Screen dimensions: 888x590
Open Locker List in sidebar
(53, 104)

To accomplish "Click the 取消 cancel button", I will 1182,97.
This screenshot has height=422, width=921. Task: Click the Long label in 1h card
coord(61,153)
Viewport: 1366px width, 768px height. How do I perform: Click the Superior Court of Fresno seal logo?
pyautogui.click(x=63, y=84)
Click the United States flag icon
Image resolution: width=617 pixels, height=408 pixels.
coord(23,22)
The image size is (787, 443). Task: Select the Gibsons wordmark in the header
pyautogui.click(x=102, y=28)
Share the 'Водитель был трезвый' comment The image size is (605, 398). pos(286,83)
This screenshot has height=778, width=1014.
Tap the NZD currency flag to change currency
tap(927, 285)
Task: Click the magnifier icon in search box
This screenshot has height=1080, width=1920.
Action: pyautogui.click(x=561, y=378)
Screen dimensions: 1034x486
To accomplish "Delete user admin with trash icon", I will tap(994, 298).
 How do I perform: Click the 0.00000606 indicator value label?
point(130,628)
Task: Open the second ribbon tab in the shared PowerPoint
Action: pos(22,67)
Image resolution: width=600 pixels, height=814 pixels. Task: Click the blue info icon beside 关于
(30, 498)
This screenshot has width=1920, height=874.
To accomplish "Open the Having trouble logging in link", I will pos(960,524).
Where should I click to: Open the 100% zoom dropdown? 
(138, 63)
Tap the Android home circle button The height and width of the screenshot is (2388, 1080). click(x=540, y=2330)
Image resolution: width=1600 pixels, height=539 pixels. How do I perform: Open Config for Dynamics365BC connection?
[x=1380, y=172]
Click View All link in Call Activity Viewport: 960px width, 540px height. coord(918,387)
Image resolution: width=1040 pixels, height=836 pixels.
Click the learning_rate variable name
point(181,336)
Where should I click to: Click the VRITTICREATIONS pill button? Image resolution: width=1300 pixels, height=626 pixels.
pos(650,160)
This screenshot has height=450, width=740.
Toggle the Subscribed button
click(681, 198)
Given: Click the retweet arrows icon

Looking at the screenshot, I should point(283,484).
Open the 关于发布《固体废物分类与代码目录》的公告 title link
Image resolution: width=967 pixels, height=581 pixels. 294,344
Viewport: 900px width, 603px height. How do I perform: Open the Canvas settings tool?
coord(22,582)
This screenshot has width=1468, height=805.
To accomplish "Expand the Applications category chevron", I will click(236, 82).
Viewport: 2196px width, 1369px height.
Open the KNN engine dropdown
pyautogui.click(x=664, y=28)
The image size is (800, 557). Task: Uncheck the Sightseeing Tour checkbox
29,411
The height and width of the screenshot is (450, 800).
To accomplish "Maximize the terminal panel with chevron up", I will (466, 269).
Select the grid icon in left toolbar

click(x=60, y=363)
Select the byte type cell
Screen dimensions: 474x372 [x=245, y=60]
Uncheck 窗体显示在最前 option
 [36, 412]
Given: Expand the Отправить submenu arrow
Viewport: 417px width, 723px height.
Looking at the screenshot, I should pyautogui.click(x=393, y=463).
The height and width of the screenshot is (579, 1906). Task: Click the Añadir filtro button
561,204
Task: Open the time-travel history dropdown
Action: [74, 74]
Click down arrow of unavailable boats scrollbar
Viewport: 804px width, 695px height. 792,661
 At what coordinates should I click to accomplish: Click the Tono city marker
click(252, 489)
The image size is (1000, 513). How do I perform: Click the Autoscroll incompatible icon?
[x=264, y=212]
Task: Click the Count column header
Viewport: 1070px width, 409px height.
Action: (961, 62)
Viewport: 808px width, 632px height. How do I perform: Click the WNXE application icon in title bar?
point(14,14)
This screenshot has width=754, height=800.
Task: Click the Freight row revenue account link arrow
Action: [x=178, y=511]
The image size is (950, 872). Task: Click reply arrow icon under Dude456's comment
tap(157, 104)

> **What is required**: An exact copy of the listing is the goal. Transcribe it in full.

> **Task response**:
Screen dimensions: 888x590
Open Locker List in sidebar
(53, 104)

To accomplish "Click the 取消 cancel button", I will 1182,97.
This screenshot has height=422, width=921. Task: Click the Long label in 1h card
coord(61,153)
Viewport: 1366px width, 768px height. How do I perform: Click the Superior Court of Fresno seal logo?
pyautogui.click(x=63, y=84)
Click the United States flag icon
Image resolution: width=617 pixels, height=408 pixels.
coord(23,22)
The image size is (787, 443). Task: Select the Gibsons wordmark in the header
pyautogui.click(x=102, y=28)
Share the 'Водитель был трезвый' comment The image size is (605, 398). pos(286,83)
This screenshot has height=778, width=1014.
Tap the NZD currency flag to change currency
tap(927, 285)
Task: Click the magnifier icon in search box
This screenshot has height=1080, width=1920.
Action: pyautogui.click(x=561, y=378)
Screen dimensions: 1034x486
To accomplish "Delete user admin with trash icon", I will tap(994, 298).
 How do I perform: Click the 0.00000606 indicator value label?
point(130,628)
Task: Open the second ribbon tab in the shared PowerPoint
Action: pos(22,67)
Image resolution: width=600 pixels, height=814 pixels. Task: Click the blue info icon beside 关于
(30, 498)
This screenshot has width=1920, height=874.
To accomplish "Open the Having trouble logging in link", I will pos(960,524).
Where should I click to: Open the 100% zoom dropdown? 
(138, 63)
Tap the Android home circle button The height and width of the screenshot is (2388, 1080). click(x=540, y=2330)
Image resolution: width=1600 pixels, height=539 pixels. How do I perform: Open Config for Dynamics365BC connection?
[x=1380, y=172]
Click View All link in Call Activity Viewport: 960px width, 540px height. coord(918,387)
Image resolution: width=1040 pixels, height=836 pixels.
Click the learning_rate variable name
point(181,336)
Where should I click to: Click the VRITTICREATIONS pill button? Image resolution: width=1300 pixels, height=626 pixels.
pos(650,160)
This screenshot has height=450, width=740.
Toggle the Subscribed button
click(681, 198)
Given: Click the retweet arrows icon

Looking at the screenshot, I should point(283,484).
Open the 关于发布《固体废物分类与代码目录》的公告 title link
Image resolution: width=967 pixels, height=581 pixels. 294,344
Viewport: 900px width, 603px height. How do I perform: Open the Canvas settings tool?
coord(22,582)
This screenshot has width=1468, height=805.
To accomplish "Expand the Applications category chevron", I will click(236, 82).
Viewport: 2196px width, 1369px height.
Open the KNN engine dropdown
pyautogui.click(x=664, y=28)
The image size is (800, 557). Task: Uncheck the Sightseeing Tour checkbox
29,411
The height and width of the screenshot is (450, 800).
To accomplish "Maximize the terminal panel with chevron up", I will (466, 269).
Select the grid icon in left toolbar

click(x=60, y=363)
Select the byte type cell
Screen dimensions: 474x372 [x=245, y=60]
Uncheck 窗体显示在最前 option
 [36, 412]
Given: Expand the Отправить submenu arrow
Viewport: 417px width, 723px height.
Looking at the screenshot, I should pyautogui.click(x=393, y=463).
The height and width of the screenshot is (579, 1906). Task: Click the Añadir filtro button
561,204
Task: Open the time-travel history dropdown
Action: [74, 74]
Click down arrow of unavailable boats scrollbar
Viewport: 804px width, 695px height. 792,661
 At what coordinates should I click to accomplish: Click the Tono city marker
click(252, 489)
The image size is (1000, 513). How do I perform: Click the Autoscroll incompatible icon?
[x=264, y=212]
Task: Click the Count column header
Viewport: 1070px width, 409px height.
Action: (961, 62)
Viewport: 808px width, 632px height. How do I perform: Click the WNXE application icon in title bar?
point(14,14)
This screenshot has width=754, height=800.
Task: Click the Freight row revenue account link arrow
Action: [x=178, y=511]
The image size is (950, 872). Task: Click reply arrow icon under Dude456's comment
tap(157, 104)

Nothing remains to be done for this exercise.